[Dataset entries]
++++++++++
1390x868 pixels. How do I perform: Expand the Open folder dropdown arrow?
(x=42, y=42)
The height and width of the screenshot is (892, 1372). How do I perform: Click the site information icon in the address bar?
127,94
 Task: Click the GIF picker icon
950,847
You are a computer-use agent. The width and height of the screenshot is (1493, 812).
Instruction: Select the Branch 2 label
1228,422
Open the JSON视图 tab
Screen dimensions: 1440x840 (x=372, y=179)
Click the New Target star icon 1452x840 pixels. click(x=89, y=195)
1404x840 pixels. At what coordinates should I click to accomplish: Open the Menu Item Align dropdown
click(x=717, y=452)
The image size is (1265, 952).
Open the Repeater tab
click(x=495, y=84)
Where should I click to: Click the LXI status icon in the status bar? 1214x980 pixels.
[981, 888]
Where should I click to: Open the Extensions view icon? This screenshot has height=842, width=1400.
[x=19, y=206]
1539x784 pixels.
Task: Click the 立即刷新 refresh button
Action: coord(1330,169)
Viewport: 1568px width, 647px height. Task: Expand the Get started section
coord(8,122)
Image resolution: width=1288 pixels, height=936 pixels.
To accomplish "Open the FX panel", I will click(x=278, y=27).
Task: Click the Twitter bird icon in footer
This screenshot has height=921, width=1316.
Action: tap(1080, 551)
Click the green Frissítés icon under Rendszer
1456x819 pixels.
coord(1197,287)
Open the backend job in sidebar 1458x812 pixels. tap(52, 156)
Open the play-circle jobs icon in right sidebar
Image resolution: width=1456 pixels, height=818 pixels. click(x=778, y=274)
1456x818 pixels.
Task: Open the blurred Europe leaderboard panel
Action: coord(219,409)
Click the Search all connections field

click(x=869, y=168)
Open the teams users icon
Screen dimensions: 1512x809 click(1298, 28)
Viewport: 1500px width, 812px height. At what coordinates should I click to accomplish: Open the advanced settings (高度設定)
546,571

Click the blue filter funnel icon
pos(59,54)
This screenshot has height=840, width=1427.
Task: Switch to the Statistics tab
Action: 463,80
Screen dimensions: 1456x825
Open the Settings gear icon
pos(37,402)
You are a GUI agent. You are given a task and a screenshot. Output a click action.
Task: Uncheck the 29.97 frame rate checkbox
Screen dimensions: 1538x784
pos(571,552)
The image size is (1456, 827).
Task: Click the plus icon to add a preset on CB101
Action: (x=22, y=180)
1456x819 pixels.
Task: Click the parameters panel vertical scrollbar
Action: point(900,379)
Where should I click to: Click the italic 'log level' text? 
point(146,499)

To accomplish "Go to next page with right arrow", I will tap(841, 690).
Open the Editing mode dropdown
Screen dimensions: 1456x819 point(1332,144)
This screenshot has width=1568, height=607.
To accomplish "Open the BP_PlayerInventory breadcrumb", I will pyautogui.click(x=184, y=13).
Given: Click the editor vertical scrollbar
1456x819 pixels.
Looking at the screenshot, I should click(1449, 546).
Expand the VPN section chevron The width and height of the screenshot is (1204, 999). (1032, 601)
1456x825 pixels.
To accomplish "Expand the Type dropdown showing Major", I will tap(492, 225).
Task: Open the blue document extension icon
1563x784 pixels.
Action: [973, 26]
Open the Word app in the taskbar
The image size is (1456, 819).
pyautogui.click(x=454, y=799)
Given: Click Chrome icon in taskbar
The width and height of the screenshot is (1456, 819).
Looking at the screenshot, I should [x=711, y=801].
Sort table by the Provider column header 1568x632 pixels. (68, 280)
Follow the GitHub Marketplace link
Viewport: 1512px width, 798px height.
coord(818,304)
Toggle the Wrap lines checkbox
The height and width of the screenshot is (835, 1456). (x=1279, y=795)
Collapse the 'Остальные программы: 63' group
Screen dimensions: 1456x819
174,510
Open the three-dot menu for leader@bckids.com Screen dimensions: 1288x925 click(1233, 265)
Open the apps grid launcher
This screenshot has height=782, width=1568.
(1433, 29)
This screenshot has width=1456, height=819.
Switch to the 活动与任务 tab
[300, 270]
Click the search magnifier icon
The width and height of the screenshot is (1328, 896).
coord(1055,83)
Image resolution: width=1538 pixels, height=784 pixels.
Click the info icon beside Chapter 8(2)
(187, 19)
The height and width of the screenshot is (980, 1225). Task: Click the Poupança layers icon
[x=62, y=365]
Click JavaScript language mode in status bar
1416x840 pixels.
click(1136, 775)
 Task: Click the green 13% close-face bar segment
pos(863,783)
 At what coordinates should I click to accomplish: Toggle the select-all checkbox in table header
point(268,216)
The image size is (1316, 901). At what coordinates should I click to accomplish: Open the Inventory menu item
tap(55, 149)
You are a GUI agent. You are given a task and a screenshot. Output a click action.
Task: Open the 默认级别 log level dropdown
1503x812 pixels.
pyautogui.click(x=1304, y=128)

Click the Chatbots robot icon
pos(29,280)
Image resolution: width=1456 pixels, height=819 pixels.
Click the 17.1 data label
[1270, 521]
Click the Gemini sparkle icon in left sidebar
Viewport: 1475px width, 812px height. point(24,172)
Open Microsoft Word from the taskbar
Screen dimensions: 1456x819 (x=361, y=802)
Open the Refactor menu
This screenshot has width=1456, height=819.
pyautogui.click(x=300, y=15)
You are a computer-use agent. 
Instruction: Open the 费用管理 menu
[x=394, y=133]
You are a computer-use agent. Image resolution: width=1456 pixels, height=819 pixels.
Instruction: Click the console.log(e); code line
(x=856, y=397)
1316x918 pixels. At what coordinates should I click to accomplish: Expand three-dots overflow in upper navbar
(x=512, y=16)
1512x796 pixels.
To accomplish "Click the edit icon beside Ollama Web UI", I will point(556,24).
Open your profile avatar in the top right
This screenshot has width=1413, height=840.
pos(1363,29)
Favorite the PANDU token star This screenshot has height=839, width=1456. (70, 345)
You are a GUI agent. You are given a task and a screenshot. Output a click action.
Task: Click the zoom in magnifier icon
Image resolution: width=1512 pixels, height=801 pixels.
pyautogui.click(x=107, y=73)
++++++++++
(TASK INSTRUCTIONS):
Compute the number of lines in the records that contain the string "computer", and return that number alone.

(TASK OUTPUT):
3